World War MemorialEdit profile
The World War Memorial, also known as the Kimball War Memorial Building, stands on a hill in Kimball, West Virginia. Designed in 1927 by Welch, West Virginia architect Hassell T. Hicks, the memorial was dedicated in 1928 to African-American veterans of World War I. It was the first such memorial to African-American veterans in the United States. The building functioned as a community center in the isolated coal mining region until a fire in 1991, which destroyed the interior. The stone, terra cotta and brick Classical Revival building stood as a ruin for more than a decade until a restoration. The memorial building was listed while still a ruin on the National Register of Historic Places in 1993.

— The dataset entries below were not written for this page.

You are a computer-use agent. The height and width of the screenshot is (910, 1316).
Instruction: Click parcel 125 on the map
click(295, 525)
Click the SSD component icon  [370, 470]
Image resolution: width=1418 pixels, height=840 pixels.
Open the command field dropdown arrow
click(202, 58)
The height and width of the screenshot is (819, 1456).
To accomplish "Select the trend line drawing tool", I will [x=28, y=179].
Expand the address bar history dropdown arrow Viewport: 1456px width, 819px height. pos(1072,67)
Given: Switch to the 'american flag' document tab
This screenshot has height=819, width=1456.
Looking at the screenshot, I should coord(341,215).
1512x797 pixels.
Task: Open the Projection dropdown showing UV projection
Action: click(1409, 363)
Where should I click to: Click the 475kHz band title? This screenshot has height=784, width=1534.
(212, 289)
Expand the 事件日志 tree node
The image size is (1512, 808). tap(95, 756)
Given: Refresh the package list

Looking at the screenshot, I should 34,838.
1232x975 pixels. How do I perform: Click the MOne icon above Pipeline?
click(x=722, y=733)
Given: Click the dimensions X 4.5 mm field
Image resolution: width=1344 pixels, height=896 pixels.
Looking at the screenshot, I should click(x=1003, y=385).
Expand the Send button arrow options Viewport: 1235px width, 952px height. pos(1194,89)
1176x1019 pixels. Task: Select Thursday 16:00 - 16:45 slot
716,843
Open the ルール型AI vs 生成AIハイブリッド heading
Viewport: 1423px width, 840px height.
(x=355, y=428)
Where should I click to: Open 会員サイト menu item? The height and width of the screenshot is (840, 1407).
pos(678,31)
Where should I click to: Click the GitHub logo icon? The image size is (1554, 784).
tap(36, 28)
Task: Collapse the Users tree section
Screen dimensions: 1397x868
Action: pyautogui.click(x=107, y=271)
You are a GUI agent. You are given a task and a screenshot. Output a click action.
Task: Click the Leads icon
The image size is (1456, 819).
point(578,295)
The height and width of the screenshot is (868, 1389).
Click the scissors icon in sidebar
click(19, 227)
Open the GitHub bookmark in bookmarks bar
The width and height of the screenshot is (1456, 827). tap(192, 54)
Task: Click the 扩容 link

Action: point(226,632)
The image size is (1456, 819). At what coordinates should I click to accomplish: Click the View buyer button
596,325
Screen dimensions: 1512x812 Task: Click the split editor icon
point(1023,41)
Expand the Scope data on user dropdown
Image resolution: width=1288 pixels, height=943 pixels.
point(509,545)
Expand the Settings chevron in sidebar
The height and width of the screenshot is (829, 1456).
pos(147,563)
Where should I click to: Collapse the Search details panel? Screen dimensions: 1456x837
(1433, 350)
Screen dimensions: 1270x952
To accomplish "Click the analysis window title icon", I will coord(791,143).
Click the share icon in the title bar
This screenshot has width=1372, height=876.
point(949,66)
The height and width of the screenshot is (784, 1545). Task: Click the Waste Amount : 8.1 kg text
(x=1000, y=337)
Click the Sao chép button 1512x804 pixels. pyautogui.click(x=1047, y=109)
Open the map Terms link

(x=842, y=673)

African-Americans represented as much as thirty-five percent of the workforce in McDowell County coal mines, with 1500 volunteering for service in World War I. After a county-funded war memorial was built in Welch, African-American veterans petitioned the county commission for funding, resulting in an appropriation of $25,000 for the building's construction. The completed building housed a hundred-seat meeting room, trophy room, kitchen, recreation center and a library, and was used by local citizens of all races. It was also home to the Kimball American Legion post, which was itself the first African-American Legion post. The building was abandoned in the 1970s. After an abortive proposal to sell the property, studies continued for its restoration until the 1991 fire.
The building was restored in the 2000s and is used as a community center, winning an Honor Award from the West Virginia chapter of the American Institute of Architects.